Here's the response I got from the Altera support regarding this questioin: 

 

There is no a rule for how to place the pipeline bridge and the clock crossing bridge, this is all depend on your design requirement and how are you going to optimizing the system. You can refer to the following link page 8 (“using Bridges”). 

http://www.altera.com/literature/hb/qts/qsys_optimize.pdf
0 Kudos
Altera_Forum
Honored Contributor II
944 Views

You don't always need bridges. SOPC Builder and QSys can connect Avalon Memory mapped masters and slaves that use different clocks and will add some clock domain crossing logic f needed, so you could just make your system without any bridges. Such a solution is rather slow though, as it can't pipeline several requests between the two clock domains. So such a solution is fine if the master only does single access from time to time (a PIO register, for example) but if you need a higher throughput, then you should add a clock crossing bridge. 

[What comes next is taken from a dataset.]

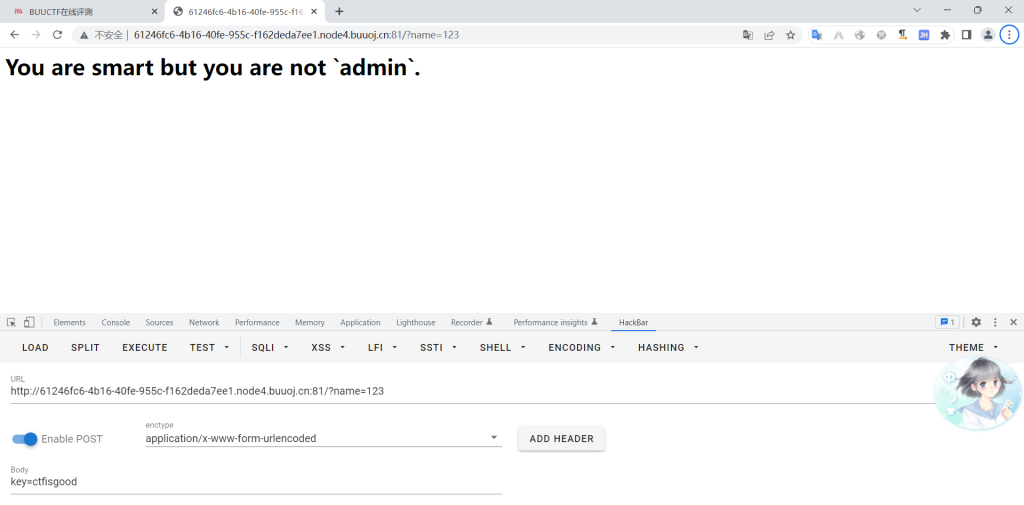Image resolution: width=1024 pixels, height=505 pixels.
Task: Open Chrome profile avatar icon
Action: coord(988,34)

For the pipeline bridges, you can start first without them and check if you pass the timing requirements. Their main purpose is to add a pipeline stage and can be useful when lots of components are connected together (lots of slaves on one master, lots of masters on one slave, or any combination of the above). I usually find it simpler to first compile a design without pipeline bridges, and then check with Timequest where the failing paths are and add pipeline bridges only on those paths, until I meet the timing requirements.
0 Kudos
Altera_Forum
Honored Contributor II
944 Views

There is no easy answer to the question. Each bridge serves a different purpose so I would only add them when needed. For example if you have the clock crossing bridge in your system and you are having troubles meeting timing between the bridge and other masters in the system then it might make sense to insert the pipeline bridge. Keep in mind that as you add in these bridges the latency of the accesses downstream from the bridges will also increase so you need to carefully examine your system to determine what frequencies *and* latencies make sense for your design.